5 Signs Your Relationship Is Over
Ever had that sinking feeling at the bottom of your stomach that something isn't quite right in your relationship? Has his behavior towards you done a complete 180? Is he less available now? Having gone through a horrible breakup myself recently, these are some things that have happened to me that I wish I would have acted on or at least emotionally prepared myself for. If you're going through these things, I'm so sorry and I know how gut-wrenching it can be. However, there are signs your relationship is over well before it actually ends. However, if it is true the sooner you spot it, the sooner you can grief it and then find someone that is going to appreciate you for who you are! Now, I don't recommend breaking it off or immediately thinking your relationship is doomed (I'm definitely guilty of that) just because one of these things happened. For the most part, this is a gradual process that happens but definitely worth keeping in the back of your mind. So, here we go:
He picks fights
Did he really just call me an idiot for liking my favorite show, 2 Broke Girls, that he always knew was my favorite show all this time and NOW it's WWIII because I like it? It honestly doesn't have anything to do with 2 Broke Girls (I mean come on, they are hilarious who could hate them?), he's really just annoyed with your entire existence. Ouch!
He puts you down
But he ALWAYS pays for dinner when we go out and I ALWAYS buy dinner when we eat in. Now he's publicly shaming me for not putting a card down at dinner? Honey, it's not about the money.

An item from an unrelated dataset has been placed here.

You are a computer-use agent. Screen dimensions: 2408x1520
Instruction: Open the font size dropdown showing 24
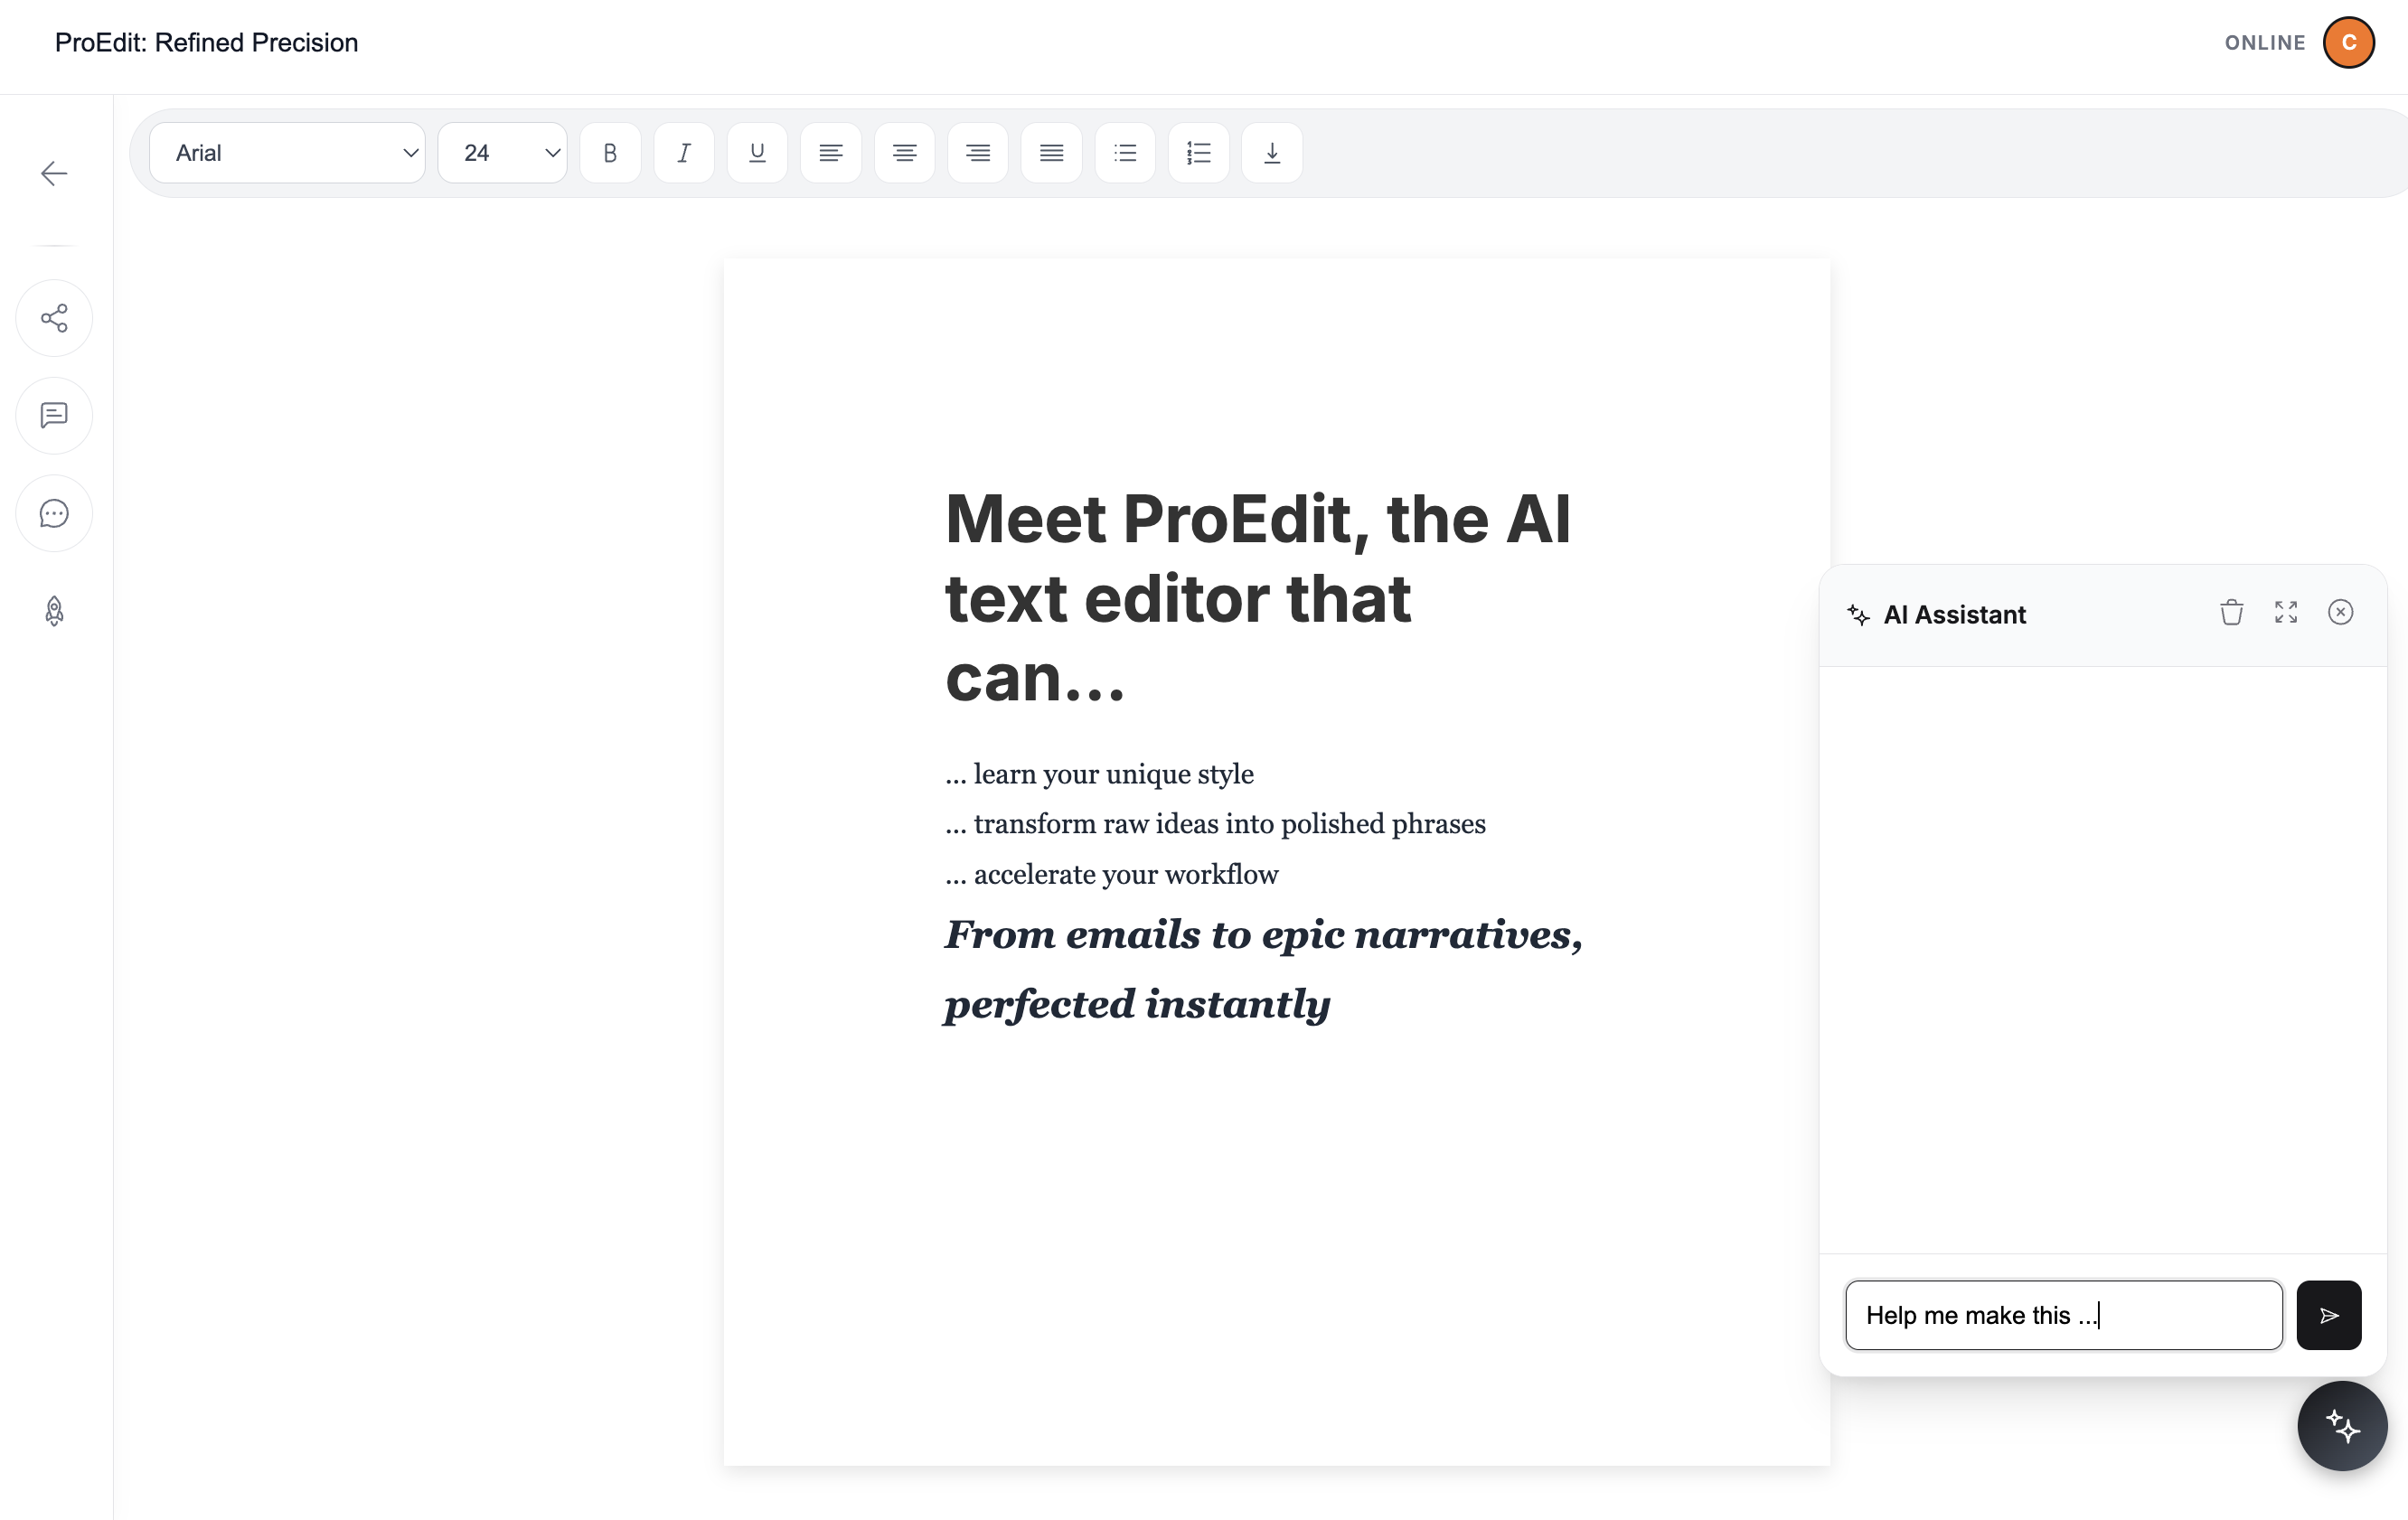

He becomes less available to you
Now, apparently, he and his gym buddy are always going out to dinner, that you only heard about once a month. Now? They are apparently inseparable. Did he all the sudden love going to see his family on the weekends when he used to complain about them all the time? Yep, he'd rather hang out with those 'annoying' people than you. Man, that one REALLY hurts (until that point realize you really are awesome.
Zero evidence of your relationship on social media
This one may be controversial but it's so true. If he's thinking about ending it or looking into other dating options why would he want to have on your Facebook or social media that you two are having a cozy dinner together? He should be proud that he's lucky enough to have dinner with you! After all, you are uniquely and wonderfully made! :)
You just have that feeling
I don't know how many times people have told me 'Oh, you just over-analyze everything', 'you are crazy' or my favorite one 'You've got way too much time on your hands to think that deeply about that one thing'. And honestly sometimes they are right, I'll be the first one to admit sometimes I do over analyze things, however, when I get that same gut feeling over and over about something 9 times out of 10 I'm right...unfortunately.
Wrapping it Up
I feel the need to reiterate, if one of these things happen just one time I wouldn't think the relationship is ending. In my experience, it is a gradual thing that happens and there are multiple signs. If and when the relationship does end, that's OKAY! You are fearfully and wonderfully made the way that you are. When I was going through my recent breakup, I was DEVASTATED, not only because the relationship was ending but it was for the EXACT reasons I'm insecure about. Double whammy!
Maybe he couldn't handle the fact that you have strong opinions or get overly excited about the small things. You know someone else out there in this world would love that and is looking for just that! Until then just be single and fabulous! There are so many things that you can do (and have more time to do if you're not in a relationship) to improve yourself. Hey, you never know that can ultimately make you a more attractive person to be with? Something to think about!